REQUIRED WORK –
A single figure is the whole answer: the number of lines in the records that contain "computer".

GIVEN ENTRIES –
================

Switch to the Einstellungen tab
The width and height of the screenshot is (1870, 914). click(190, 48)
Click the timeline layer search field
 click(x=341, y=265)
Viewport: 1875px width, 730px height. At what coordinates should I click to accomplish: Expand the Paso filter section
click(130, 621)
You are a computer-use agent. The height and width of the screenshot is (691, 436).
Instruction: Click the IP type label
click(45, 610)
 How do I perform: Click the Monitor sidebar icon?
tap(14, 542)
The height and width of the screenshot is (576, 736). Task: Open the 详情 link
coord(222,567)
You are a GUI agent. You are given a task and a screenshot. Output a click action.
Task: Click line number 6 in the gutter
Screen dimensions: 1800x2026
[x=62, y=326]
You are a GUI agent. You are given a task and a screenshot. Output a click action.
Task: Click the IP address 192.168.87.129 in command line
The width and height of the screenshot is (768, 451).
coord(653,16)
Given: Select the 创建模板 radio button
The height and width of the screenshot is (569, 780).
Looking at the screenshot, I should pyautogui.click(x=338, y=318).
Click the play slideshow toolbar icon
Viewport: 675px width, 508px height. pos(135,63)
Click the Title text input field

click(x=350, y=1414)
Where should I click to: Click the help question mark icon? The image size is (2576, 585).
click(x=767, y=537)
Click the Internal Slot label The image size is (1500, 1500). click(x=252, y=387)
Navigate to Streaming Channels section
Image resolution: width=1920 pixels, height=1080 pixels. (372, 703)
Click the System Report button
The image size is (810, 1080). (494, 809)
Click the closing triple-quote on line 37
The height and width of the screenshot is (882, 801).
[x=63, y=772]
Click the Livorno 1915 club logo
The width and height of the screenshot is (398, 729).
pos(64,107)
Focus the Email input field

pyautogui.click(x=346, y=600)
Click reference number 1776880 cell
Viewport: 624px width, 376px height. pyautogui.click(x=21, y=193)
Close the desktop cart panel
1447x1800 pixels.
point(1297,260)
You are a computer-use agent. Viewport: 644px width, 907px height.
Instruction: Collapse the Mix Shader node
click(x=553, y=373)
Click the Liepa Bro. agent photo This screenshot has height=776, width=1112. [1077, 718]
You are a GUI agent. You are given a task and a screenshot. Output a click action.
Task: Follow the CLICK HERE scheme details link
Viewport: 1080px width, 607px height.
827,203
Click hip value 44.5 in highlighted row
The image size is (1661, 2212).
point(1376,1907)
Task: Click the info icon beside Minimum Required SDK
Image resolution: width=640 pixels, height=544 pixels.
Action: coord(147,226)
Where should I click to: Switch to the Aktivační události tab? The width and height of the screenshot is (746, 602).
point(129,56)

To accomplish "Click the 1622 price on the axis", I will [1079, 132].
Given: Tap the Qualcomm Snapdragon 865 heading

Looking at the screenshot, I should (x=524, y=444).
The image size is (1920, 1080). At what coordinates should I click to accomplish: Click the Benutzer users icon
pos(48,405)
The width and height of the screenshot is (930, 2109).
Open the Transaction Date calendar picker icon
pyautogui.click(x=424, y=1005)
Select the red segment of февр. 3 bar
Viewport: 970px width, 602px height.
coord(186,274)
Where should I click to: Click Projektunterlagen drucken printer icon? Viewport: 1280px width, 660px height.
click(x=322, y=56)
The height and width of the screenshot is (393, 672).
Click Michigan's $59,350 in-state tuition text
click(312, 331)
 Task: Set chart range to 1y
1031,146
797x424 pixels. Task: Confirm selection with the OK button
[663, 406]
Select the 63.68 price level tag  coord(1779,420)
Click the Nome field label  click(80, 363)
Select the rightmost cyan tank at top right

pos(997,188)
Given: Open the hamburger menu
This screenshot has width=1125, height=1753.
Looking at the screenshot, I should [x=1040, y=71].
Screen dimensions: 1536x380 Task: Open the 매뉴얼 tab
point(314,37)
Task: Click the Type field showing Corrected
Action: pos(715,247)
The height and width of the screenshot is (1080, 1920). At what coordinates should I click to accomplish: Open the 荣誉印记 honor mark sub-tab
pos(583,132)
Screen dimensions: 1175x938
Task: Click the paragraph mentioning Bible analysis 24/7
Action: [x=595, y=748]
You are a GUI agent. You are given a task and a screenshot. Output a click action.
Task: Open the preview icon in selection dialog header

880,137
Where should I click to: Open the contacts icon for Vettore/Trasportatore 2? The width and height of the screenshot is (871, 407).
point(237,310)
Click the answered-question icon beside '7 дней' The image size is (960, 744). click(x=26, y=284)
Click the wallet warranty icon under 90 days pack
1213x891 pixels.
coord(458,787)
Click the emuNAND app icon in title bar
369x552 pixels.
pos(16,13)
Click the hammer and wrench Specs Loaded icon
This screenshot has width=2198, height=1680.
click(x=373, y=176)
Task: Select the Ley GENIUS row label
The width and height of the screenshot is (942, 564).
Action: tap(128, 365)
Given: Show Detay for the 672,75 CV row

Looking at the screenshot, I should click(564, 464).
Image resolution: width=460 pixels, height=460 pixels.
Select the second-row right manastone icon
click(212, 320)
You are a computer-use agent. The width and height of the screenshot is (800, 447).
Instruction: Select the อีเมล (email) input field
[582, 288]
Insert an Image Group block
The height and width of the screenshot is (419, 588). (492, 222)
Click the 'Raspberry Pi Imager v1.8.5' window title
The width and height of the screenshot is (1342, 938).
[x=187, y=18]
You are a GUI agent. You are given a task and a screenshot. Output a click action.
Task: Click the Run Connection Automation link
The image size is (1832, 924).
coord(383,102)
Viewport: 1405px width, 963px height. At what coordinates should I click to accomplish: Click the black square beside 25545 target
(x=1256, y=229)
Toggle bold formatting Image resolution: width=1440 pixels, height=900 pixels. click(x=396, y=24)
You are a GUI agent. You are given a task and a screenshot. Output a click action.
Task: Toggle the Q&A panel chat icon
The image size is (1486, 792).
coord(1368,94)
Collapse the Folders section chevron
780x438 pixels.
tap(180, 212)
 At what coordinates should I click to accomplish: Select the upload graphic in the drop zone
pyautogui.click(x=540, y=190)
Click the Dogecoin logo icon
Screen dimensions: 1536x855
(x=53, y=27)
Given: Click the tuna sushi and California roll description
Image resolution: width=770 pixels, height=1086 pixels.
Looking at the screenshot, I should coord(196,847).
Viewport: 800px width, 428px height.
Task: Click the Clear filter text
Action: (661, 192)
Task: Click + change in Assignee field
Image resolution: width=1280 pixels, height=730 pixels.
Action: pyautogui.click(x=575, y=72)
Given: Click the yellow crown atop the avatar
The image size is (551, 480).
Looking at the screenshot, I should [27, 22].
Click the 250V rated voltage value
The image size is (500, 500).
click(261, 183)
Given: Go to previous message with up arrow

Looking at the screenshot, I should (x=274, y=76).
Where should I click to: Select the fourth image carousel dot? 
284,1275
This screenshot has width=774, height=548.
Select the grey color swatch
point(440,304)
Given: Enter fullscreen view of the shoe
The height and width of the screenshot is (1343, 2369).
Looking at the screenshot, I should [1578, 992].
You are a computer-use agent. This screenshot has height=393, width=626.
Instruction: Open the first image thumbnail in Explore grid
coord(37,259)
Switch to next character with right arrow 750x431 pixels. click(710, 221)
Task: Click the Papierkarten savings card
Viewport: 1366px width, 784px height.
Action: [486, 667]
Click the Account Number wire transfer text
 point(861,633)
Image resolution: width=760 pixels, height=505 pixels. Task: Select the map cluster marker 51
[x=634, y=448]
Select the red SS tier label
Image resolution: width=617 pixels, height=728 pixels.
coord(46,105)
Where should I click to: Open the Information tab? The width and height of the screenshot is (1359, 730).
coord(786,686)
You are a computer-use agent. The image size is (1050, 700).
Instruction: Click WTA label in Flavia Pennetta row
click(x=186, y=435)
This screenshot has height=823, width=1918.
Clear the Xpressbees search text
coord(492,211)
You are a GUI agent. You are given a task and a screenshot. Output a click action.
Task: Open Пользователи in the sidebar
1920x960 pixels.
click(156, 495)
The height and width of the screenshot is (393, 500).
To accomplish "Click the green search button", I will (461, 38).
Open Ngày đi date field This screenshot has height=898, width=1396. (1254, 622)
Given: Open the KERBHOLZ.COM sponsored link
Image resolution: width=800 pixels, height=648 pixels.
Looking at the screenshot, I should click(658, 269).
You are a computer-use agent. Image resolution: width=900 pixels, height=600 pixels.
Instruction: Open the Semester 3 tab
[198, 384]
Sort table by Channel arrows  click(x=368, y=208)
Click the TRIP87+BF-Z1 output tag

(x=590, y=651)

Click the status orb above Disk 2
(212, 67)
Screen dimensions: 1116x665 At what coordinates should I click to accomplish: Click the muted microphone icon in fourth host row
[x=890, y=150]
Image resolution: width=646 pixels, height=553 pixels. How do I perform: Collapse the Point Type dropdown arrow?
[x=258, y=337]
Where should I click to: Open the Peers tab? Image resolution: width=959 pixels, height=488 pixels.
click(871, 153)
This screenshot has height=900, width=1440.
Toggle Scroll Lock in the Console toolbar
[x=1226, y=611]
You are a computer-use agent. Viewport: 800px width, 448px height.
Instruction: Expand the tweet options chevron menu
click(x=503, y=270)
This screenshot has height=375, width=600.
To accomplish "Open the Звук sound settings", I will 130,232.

================

TASK SOLUTION –
7